Einen Schwerpunkt meiner Kinderbehandlung stellt die Beschäftigung mit dem sogenannten KiSS-Syndrom dar: „Kopfgelenk-induzierte Symmetriestörung“ – KiSS – wieder ein neuer Begriff, wozu? Nun, reduzieren wir es für den Anfang auf das Substantiv: Symmetriestörung, Abweichung von der Haltung in Mittelstellung. Alles, was nach links oder rechts abweicht, ist ziemlich einfach als „Schiefsein” zu erkennen; auch massives Durchstrecken nach hinten gehört dazu. Immer wieder aber schwankte die Beurteilung der Haltungsabweichungen zwischen Bagatellisierung und Ernstnehmen. Gerade die Verbindung zwischen der frühkindlichen Fehlhaltung und späteren Adaptationsproblemen im Schulalter machen eine gründliche diagnostische Klärung der Frühsymptome so dringlich und stellen meine Kernkompetenz dar.

​Der menschliche Geburtsweg ist durch die einzigartige Beckenkonstruktion infolge unseres aufrechten Ganges  extrem kompliziert und wegen des erst seit „Kurzem“ (d.h. ca. 2 Mio. Jahren) gewachsenen Kopfumfanges noch weiter risikobehaftet. Die obere Halswirbelsäule ist hierbei enormen Verletzungspotentialen ausgesetzt. Diese Kombination aus der Wichtigkeit für die Wahrnehmung und der besonderen Verletzlichkeit bei der Geburt ist die Ursache des KiSS-Syndroms.
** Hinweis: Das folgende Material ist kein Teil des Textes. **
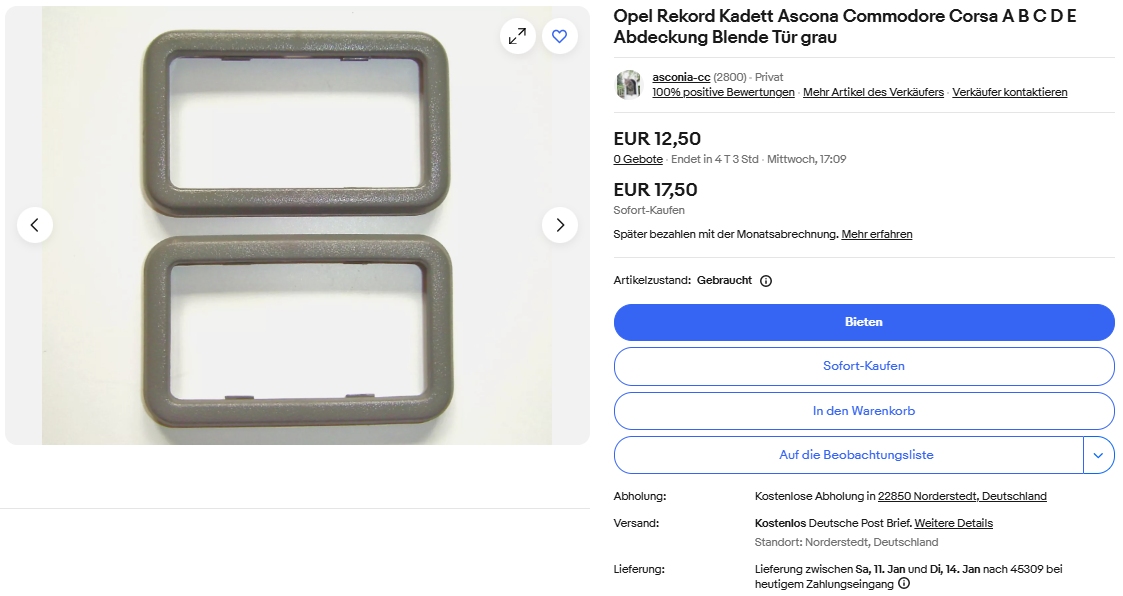Open the 0 Gebote bid list
The image size is (1123, 596).
point(638,159)
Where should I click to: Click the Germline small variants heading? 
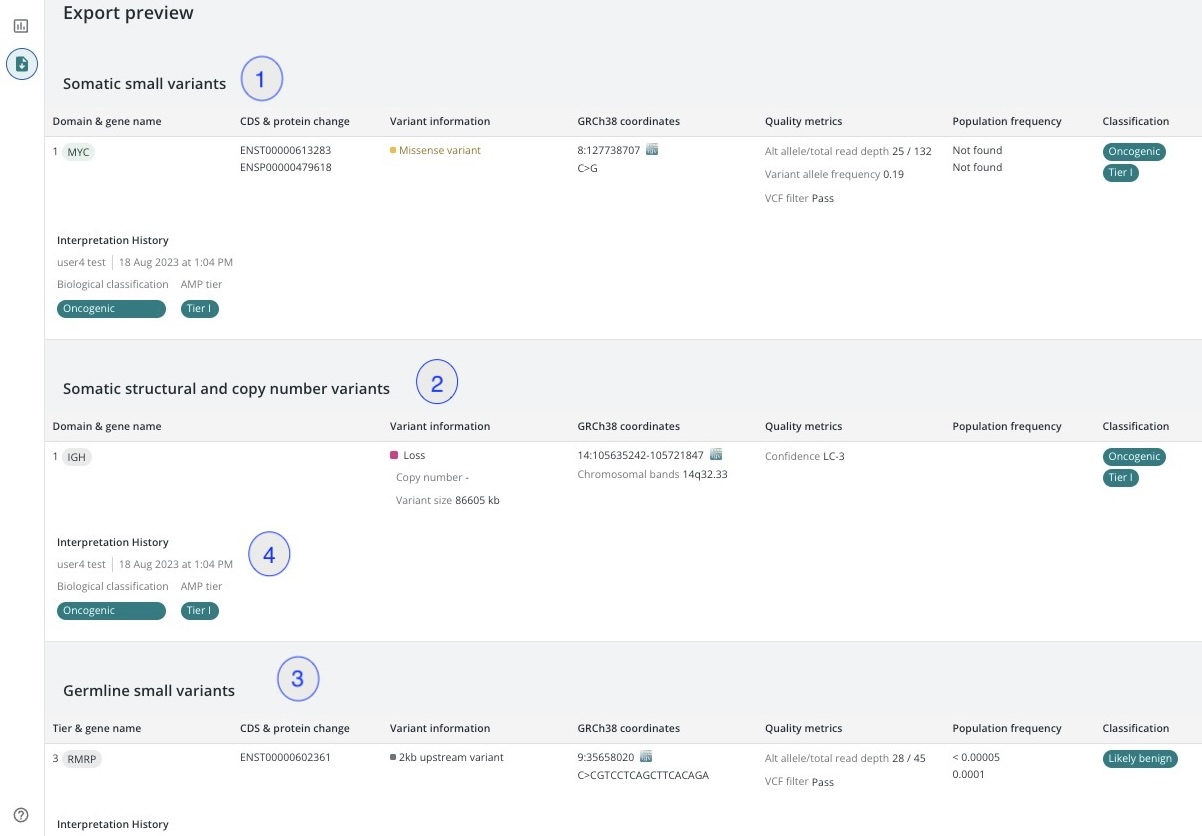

​Der Ausdruck “Kopfgelenke” bezeichnet die Übergangszone zwischen der Schädelbasis und der Halswirbelsäule, also den oberen Nackenbereich. Diese Zone hat eine zentrale Bedeutung für die Koordination von Haltung und Bewegung und damit beim Neugeborenen für das korrekte Erlernen der Bewegungsmuster. Störungen in diesem Bereich, die in späteren Jahren zum Beispiel nur einen „verspannten Nacken“ zur Folge haben, können in der Anfangsphase der Entwicklung, d.h. im ersten Lebensjahr, tiefgreifende Fehlentwicklungen der gesamten Sensomotorik zur Folge haben.
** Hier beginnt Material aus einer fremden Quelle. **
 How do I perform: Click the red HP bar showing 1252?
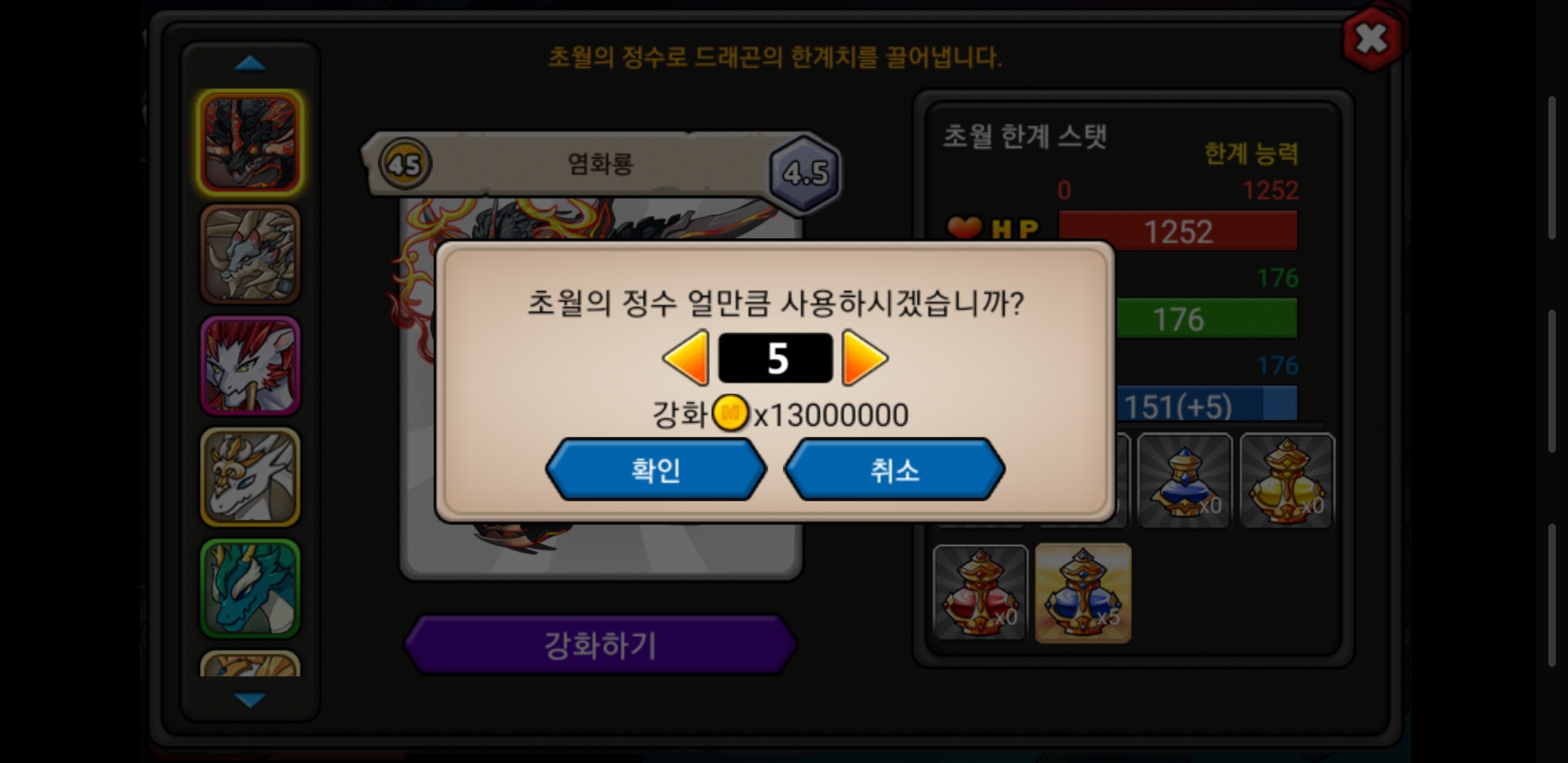pos(1178,231)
​Als Ausgangspunkt der Problematik kristallisiert sich eine schmerzvermeidende Schonhaltung heraus („Schokoladenseite“), die – je nach Lage der Irritation – verschiedene Haltungen begünstigt. Folge einer unbehandelten KiSS-Problematik im Säuglingsalter kann ein sogenanntes KiDD-Syndrom im späteren Kindesalter nach sich ziehen: KiDD ist die Abkürzung für Kopfgelenk-induzierte Dyspraxie und Dysgnosie. Dysgnosie steht für die Unfähigkeit Gelerntes zu reproduzieren. Dyspraxie bezeichnet eine Koordinations- und Entwicklungsstörung, bei der es unter anderem zu fein- und grobmotorischen Störungen kommt.

As the twig is bent, so grows the tree.